Have you read Polti's 36 Dramatic Situations? He lists more situations than you do (you have 21 if I'm counting right) but some of them probably aren't suitable for translation into gameplay; in other words, I'm challenging game designers to translate them anyway. Regardless, you will most likely find not only that his list contains additional possibilities, but that two or more of his Dramatic Situations fall under one of your Narrative Gameplay Options or combine more than one or even that your list has things he never thought of! To give some examples, I believe your first option -- "Player must acquire an item / a person" -- encompasses Polti's "Daring Enterprise", "Obtaining", and "Ambition", and that "Player must develop skill in a particular field" has no analogue in Polti (probably because he never read a Shonen manga).

What this suggests is that neither your options nor his situations comprise the elements of narrative, gameplay or otherwise.

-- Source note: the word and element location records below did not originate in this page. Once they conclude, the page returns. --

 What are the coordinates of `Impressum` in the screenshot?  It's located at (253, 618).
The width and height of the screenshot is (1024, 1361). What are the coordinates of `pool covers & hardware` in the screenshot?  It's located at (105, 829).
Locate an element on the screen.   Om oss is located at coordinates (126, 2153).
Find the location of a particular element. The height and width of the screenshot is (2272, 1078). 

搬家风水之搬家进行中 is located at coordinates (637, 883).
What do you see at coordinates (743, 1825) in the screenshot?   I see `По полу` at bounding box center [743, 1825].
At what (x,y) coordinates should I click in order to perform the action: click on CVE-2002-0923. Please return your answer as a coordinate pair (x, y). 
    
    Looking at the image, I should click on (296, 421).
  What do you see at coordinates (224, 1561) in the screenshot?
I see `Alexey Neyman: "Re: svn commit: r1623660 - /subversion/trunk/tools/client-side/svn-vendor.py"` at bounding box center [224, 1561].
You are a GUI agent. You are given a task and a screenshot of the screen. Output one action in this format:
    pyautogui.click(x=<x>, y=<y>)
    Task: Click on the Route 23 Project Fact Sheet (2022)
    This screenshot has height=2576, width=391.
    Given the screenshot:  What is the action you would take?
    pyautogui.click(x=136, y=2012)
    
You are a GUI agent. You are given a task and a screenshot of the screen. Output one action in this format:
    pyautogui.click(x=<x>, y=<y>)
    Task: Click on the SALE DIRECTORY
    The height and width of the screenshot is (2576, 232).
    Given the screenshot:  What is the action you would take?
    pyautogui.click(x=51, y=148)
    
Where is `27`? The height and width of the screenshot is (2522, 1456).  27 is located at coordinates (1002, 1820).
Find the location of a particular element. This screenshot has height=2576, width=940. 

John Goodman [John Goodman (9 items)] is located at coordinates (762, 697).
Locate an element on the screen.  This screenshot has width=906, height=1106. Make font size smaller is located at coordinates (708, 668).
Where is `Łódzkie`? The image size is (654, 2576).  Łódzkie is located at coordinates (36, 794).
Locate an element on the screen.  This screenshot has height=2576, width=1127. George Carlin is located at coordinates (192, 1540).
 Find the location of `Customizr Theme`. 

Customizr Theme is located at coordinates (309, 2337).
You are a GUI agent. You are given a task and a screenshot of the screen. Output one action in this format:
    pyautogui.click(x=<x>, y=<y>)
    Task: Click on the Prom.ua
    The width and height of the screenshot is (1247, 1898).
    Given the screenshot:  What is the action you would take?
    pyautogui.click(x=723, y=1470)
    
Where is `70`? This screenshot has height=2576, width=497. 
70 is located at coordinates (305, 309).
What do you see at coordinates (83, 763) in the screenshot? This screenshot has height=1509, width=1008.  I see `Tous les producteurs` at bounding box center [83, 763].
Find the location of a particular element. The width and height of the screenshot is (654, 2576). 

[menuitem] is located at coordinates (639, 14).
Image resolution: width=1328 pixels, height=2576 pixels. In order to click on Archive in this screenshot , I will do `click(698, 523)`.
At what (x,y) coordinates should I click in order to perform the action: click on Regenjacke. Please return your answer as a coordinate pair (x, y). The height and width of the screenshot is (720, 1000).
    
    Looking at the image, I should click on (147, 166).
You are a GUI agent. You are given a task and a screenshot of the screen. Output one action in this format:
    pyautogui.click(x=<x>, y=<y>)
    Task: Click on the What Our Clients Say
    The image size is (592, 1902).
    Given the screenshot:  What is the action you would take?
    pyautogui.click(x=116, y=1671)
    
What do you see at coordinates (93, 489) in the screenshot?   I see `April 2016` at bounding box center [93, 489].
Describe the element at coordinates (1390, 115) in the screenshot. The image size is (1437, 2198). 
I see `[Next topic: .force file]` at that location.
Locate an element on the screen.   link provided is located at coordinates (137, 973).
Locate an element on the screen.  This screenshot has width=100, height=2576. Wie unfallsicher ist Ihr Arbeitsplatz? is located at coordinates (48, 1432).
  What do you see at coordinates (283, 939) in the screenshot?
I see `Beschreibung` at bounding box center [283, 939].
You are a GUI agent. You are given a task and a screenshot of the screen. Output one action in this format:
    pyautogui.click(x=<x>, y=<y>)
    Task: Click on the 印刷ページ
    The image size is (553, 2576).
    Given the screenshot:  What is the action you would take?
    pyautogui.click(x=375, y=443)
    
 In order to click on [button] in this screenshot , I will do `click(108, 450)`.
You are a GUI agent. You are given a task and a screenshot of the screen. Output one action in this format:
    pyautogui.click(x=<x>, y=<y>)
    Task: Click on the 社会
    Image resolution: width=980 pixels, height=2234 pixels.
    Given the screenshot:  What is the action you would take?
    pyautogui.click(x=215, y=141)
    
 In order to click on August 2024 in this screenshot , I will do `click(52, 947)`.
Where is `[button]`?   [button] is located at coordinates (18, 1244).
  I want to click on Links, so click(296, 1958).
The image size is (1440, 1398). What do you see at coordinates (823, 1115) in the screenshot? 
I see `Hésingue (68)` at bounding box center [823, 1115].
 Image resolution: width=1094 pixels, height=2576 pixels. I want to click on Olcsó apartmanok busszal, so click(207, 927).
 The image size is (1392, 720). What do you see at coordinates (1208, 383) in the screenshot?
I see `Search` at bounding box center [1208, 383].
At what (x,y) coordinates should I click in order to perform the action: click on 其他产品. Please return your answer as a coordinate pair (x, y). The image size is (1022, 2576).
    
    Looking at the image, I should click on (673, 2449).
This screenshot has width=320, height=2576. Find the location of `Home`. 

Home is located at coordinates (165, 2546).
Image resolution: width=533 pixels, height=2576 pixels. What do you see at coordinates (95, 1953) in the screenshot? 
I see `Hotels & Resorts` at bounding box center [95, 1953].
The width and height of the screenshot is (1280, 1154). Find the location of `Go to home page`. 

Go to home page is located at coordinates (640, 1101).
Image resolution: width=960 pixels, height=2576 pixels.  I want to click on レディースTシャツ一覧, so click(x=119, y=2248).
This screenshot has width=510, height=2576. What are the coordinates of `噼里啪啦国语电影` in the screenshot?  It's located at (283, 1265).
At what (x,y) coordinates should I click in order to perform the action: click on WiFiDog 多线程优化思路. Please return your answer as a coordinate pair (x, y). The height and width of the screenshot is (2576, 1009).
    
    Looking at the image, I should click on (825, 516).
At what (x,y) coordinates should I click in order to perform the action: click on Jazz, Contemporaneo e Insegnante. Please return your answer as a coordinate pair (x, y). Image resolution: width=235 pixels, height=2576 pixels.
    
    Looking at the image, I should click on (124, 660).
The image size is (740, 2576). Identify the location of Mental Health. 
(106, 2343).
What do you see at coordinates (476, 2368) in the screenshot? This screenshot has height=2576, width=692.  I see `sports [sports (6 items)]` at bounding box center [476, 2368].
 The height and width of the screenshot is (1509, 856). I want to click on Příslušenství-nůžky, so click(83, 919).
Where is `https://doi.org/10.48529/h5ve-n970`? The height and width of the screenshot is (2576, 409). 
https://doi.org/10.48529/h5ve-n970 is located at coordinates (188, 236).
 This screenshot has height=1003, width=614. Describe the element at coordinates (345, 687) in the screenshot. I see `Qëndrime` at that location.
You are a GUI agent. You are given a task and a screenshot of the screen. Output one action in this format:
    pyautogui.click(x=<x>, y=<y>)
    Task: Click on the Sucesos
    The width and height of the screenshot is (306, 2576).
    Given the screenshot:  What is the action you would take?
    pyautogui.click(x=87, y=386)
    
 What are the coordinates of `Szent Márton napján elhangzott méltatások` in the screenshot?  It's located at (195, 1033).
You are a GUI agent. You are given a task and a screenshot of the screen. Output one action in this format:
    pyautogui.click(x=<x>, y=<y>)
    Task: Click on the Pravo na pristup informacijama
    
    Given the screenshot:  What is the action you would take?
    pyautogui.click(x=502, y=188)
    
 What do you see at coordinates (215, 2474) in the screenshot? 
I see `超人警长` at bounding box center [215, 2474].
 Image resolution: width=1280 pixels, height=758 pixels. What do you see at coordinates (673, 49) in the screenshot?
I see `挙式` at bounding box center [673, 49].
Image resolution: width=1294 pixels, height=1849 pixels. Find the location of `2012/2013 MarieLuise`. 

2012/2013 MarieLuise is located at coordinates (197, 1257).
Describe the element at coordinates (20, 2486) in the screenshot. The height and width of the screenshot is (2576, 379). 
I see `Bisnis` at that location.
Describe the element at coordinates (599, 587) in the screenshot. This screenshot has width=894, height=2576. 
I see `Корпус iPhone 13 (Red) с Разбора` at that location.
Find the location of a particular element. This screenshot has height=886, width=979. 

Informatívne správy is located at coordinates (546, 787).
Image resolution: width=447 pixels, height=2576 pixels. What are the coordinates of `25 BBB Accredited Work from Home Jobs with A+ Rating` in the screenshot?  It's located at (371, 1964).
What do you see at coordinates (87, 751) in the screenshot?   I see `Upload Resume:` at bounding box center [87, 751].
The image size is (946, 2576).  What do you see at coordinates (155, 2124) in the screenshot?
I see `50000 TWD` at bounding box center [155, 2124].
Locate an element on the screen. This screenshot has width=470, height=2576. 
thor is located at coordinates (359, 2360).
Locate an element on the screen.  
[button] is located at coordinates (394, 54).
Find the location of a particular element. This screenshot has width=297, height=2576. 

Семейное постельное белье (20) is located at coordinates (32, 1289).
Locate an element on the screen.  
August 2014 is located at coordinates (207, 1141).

This in no way invalidates your enumeration, of course, it only implies a certain status -- namely that it is informal, or to put it differently, that it is fine for a bit of gameplay to fall between or outside of your archetypes, if it fulfills its function/s well. Naturally, if you can work your list into a definitive periodic table, or if someone else develops one, this status would change (I doubt this possibility, and perhaps you do too, but there is a strain of game design that sees itself as a proto-science a la alchemy in the age of Boyle).